>>>>>
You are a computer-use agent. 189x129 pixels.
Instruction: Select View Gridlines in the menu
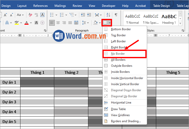120,115
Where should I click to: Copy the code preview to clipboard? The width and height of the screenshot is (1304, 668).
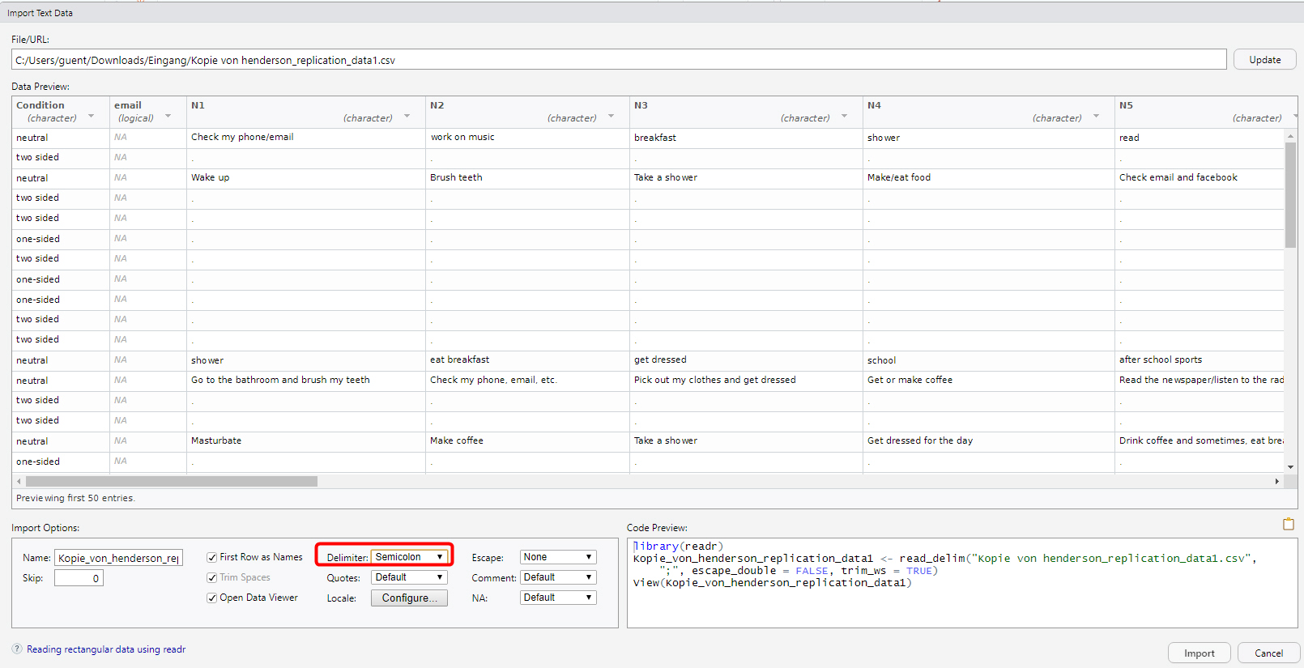click(1288, 525)
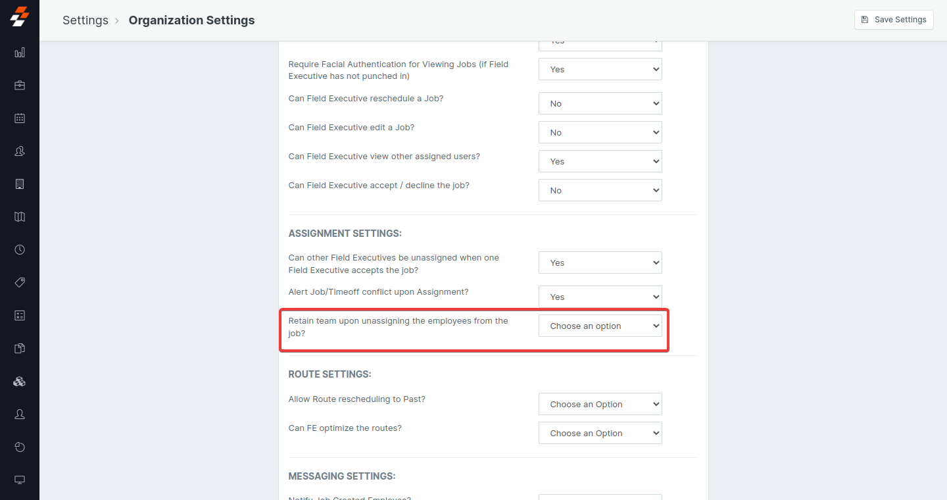
Task: Open 'Can Field Executive reschedule a Job?' dropdown
Action: coord(600,104)
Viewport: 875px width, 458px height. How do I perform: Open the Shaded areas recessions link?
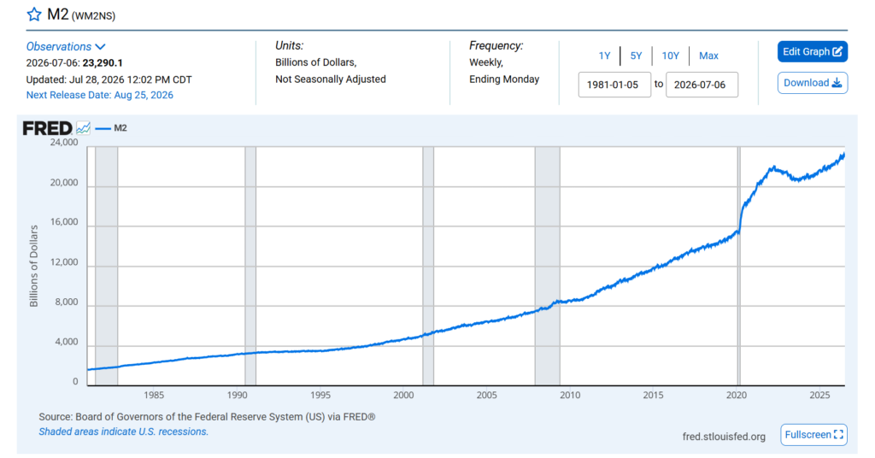[x=123, y=432]
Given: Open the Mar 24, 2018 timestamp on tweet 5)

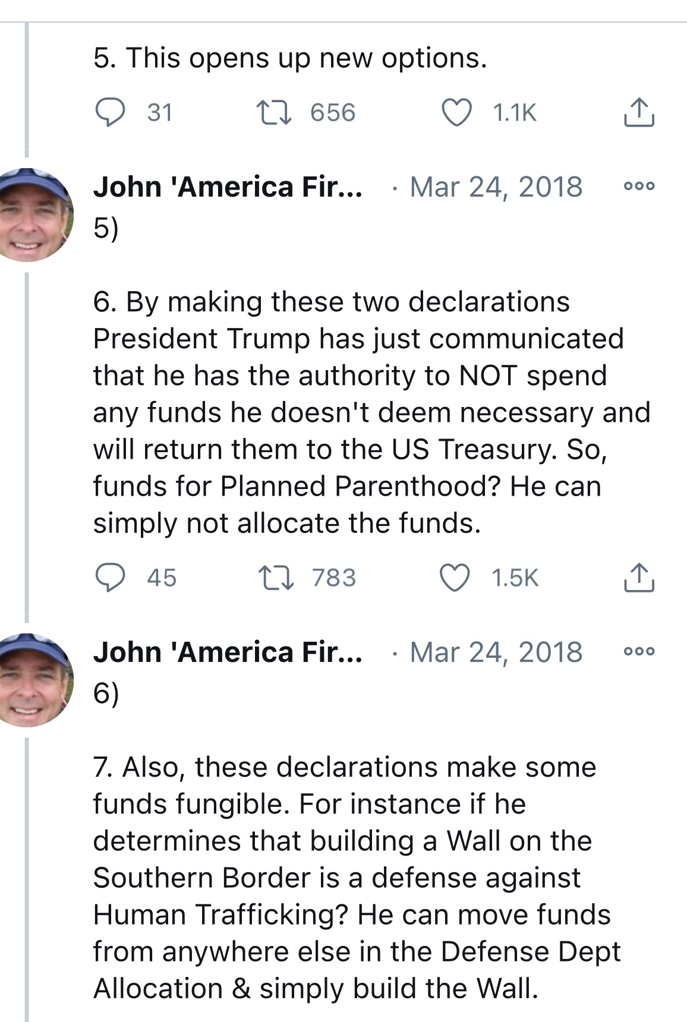Looking at the screenshot, I should pyautogui.click(x=496, y=187).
<<<<<
Keeping the pictures out, output the records from above exactly and completely.

You are a computer-use agent. 189x129 pixels.
Instruction: Select View Gridlines in the menu
120,115
Where should I click to: Copy the code preview to clipboard? The width and height of the screenshot is (1304, 668).
click(1288, 525)
Task: Open 'Can Field Executive reschedule a Job?' dropdown
Action: coord(600,104)
Viewport: 875px width, 458px height. How do I perform: Open the Shaded areas recessions link?
[x=123, y=432]
Given: Open the Mar 24, 2018 timestamp on tweet 5)

Looking at the screenshot, I should pyautogui.click(x=496, y=187).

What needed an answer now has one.